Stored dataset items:
################

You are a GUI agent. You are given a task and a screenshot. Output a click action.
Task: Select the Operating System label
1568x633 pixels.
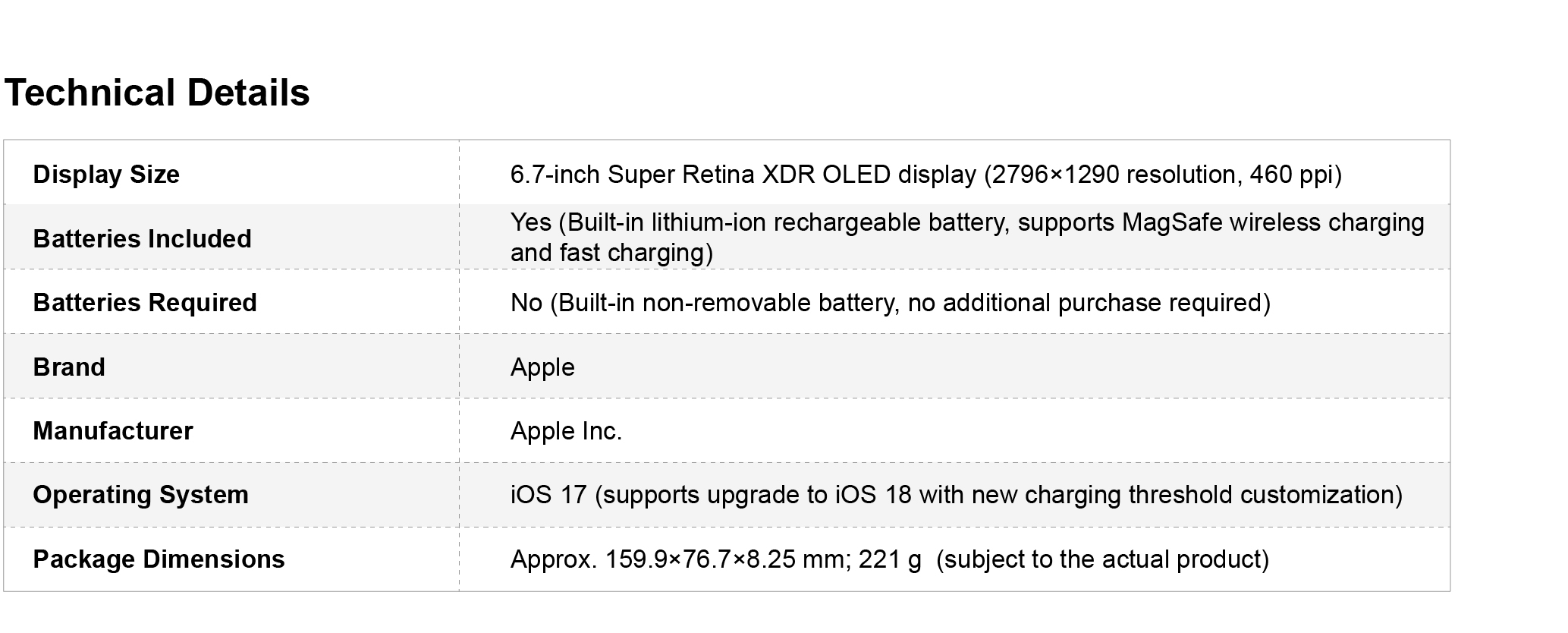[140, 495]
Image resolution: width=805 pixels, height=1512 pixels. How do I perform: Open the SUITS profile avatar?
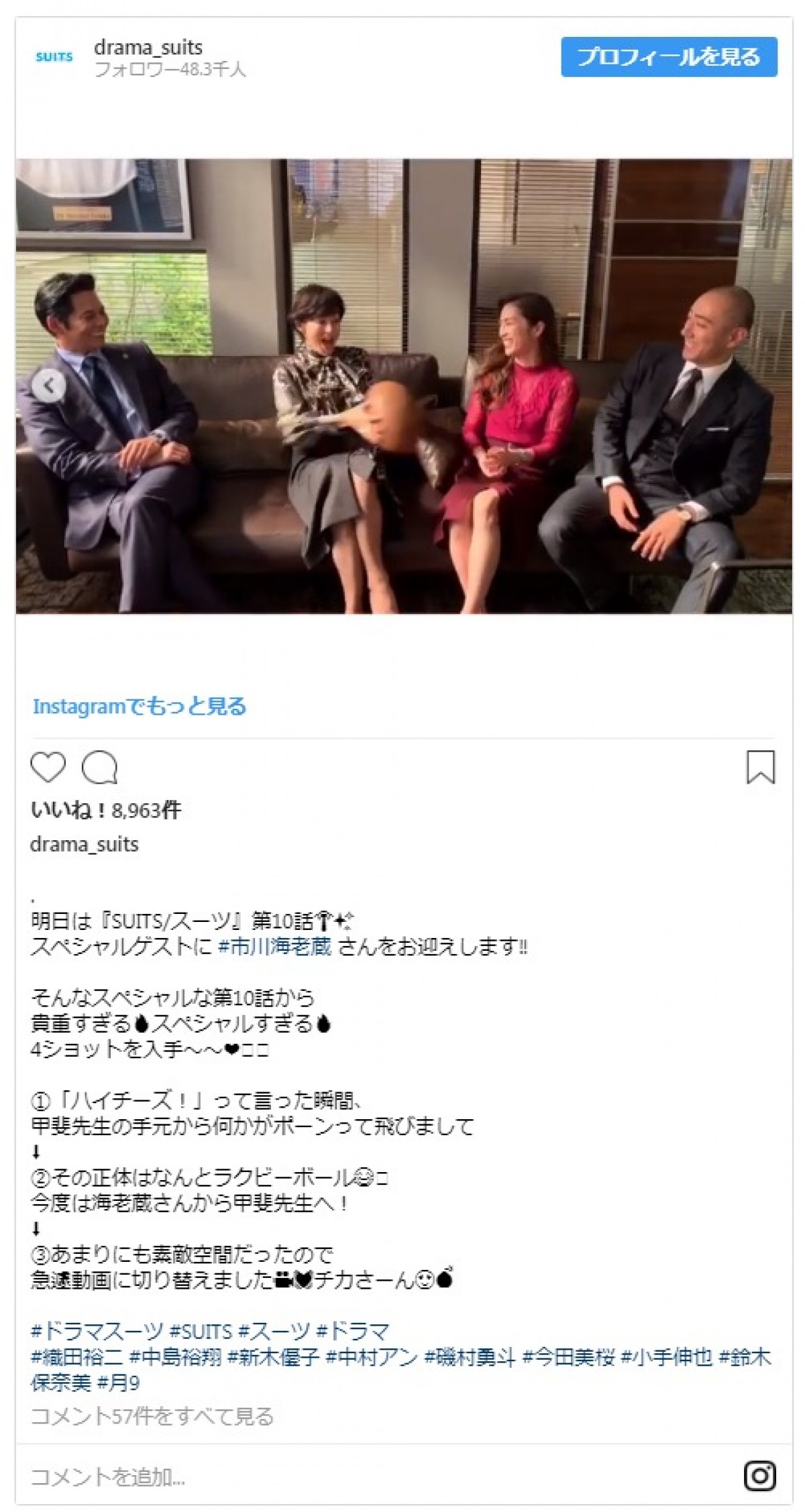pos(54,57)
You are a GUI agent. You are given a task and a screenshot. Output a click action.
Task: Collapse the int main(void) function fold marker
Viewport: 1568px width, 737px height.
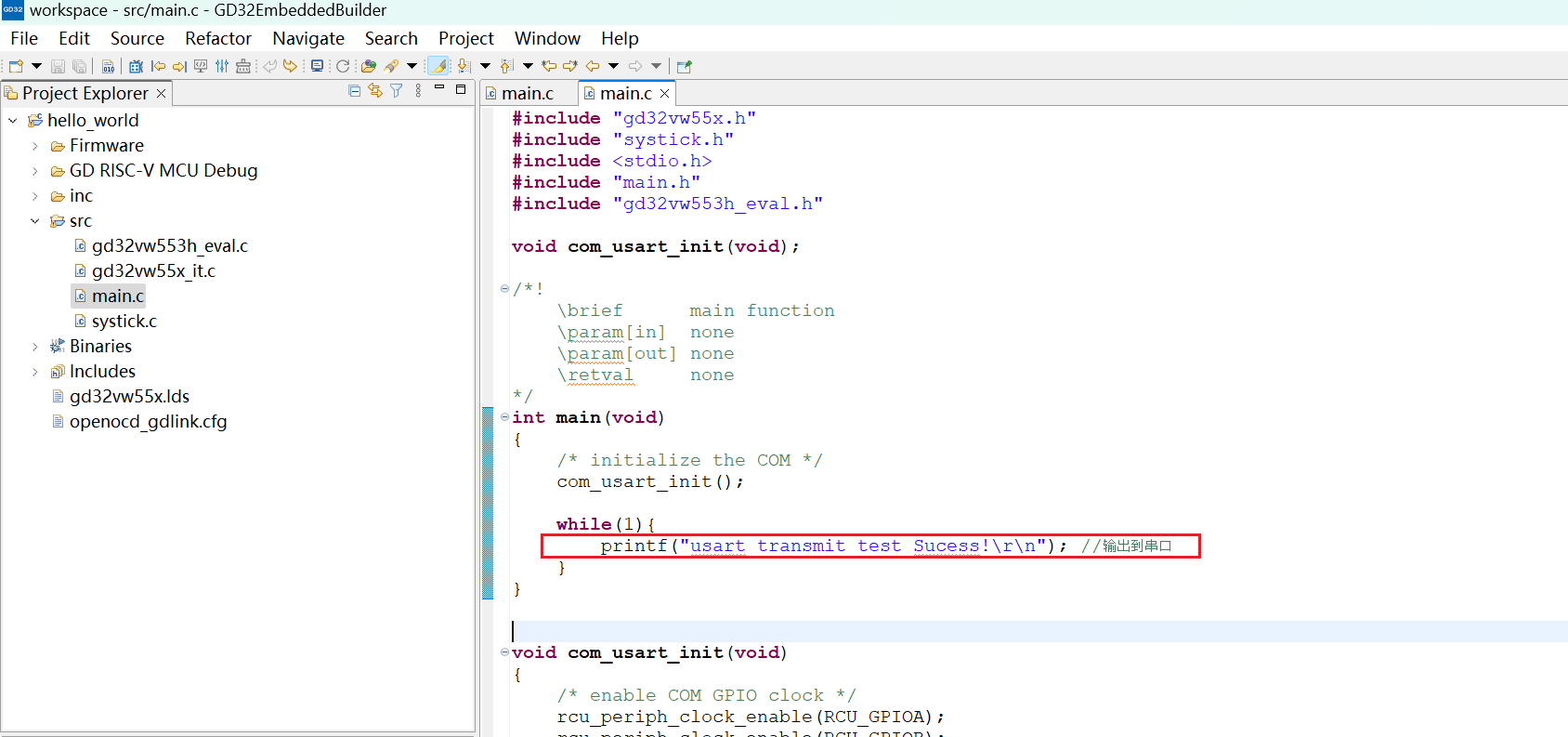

################

## The task
Would you please copy, exactly and only, the lines from the one with "1568x633 pixels." through the end of the entries above, skipping every picture?

## Solution for this exercise
1568x633 pixels.
[140, 495]
Image resolution: width=805 pixels, height=1512 pixels. How do I perform: Open the SUITS profile avatar?
pos(54,57)
You are a GUI agent. You are given a task and a screenshot. Output a click action.
Task: Collapse the int main(void) function fold marker
Viewport: 1568px width, 737px height.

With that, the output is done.